Tuesday, June 22, 2010

Judge who ruled against offshore drilling moratorium invests in oil industry.

By Think Progress Today, Judge Martin Feldman, a U.S. District Court Judge for the Eastern District of Louisiana, sided with a

drilling company which had argued that the Obama administration’s blanket, 6-month moratorium on deepwater drilling in the Gulf of Mexico was illegal. The drilling company, Hornbeck Offshore Services of Covington, LA, claimed financial distress from the imposition of the moratorium. In the ruling handed down this afternoon, Judge Feldman agreed, writing that the administration made an “arbitrary and capricious” decision that would have an “immeasurable effect on the plaintiffs, the local economy, the Gulf region, and the critical present-day aspect of the availability of domestic energy in this country.” Like many judges presiding in the Gulf region, Feldman owns lots of energy stocks, including Transocean, Halliburton, and two of BP’s largest U.S. private shareholders — BlackRock (7.1%) and JP Morgan Chase (28.3%). Here’s a list of Feldman’s income in 2008 (amounts listed unless under $1,000):

BlackRock ($12000- $36000) Ocean Energy ($1000 – $2500) NGP Capital Resources ($1000 – $2500) Quicksilver Resources ($5000 – $15000) Hercules Offshore ($6000 – $17500) Provident Energy Peabody Energy PenGrowth Energy RPC Inc Atlas Energy Resources Parker Drilling TXCO Resources EV Energy Partners Rowan Companies BPZ Resources El Paso Corp KBR Inc Chesapeake Energy ATP Oil & Gas

In his opinion today, Feldman wrote, “Oil and gas production is quite simply elemental to Gulf communities.” Indeed, it is so elemental that the justice system is invested in the oil and gas industry. As TP’s Ian Millhiser has written, “Industry ties among federal judges are so widespread that they are beginning to endanger the courts’ ability to conduct routine business.
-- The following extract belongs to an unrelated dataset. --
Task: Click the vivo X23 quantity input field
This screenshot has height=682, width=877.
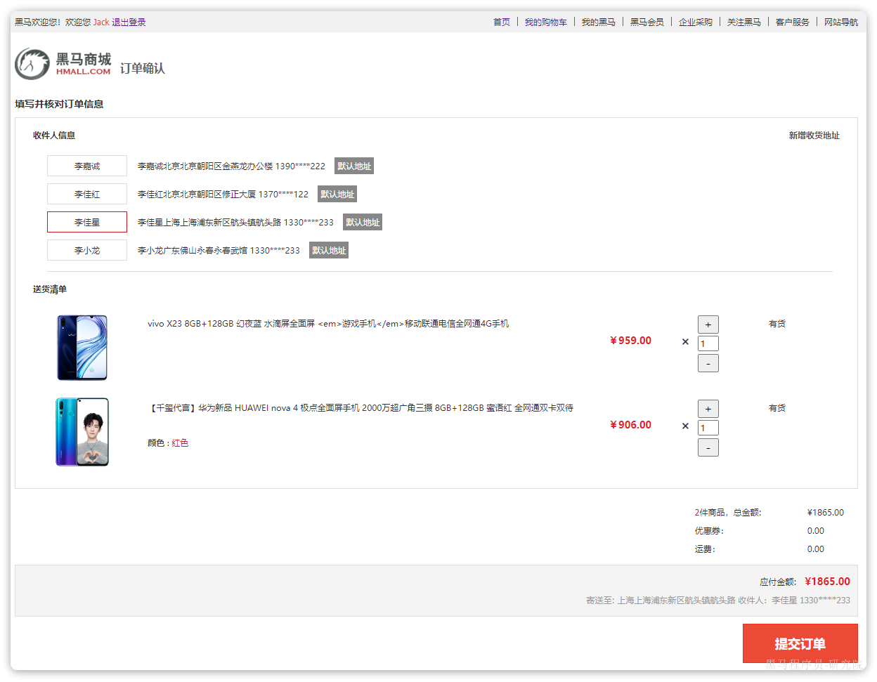Action: [708, 343]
Last month, so many members of the right-wing Fifth Circuit were forced to recuse themselves from an appeal against various energy and chemical companies that there weren’t enough untainted judges left to allow the court to hear the case.”

Update White House Press Secretary Robert Gibbs announced that the administration will "immediately appeal to the 5th Circuit." The Sierra Club will join the appeal.